§ Your assignment
Give an exact copy of the data that follows.

BEGIN Material to process

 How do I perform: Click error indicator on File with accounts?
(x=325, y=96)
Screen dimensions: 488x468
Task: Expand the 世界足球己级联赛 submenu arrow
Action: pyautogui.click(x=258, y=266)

END Material to process

§ Exercise answer
 How do I perform: Click error indicator on File with accounts?
(x=325, y=96)
Screen dimensions: 488x468
Task: Expand the 世界足球己级联赛 submenu arrow
Action: pyautogui.click(x=258, y=266)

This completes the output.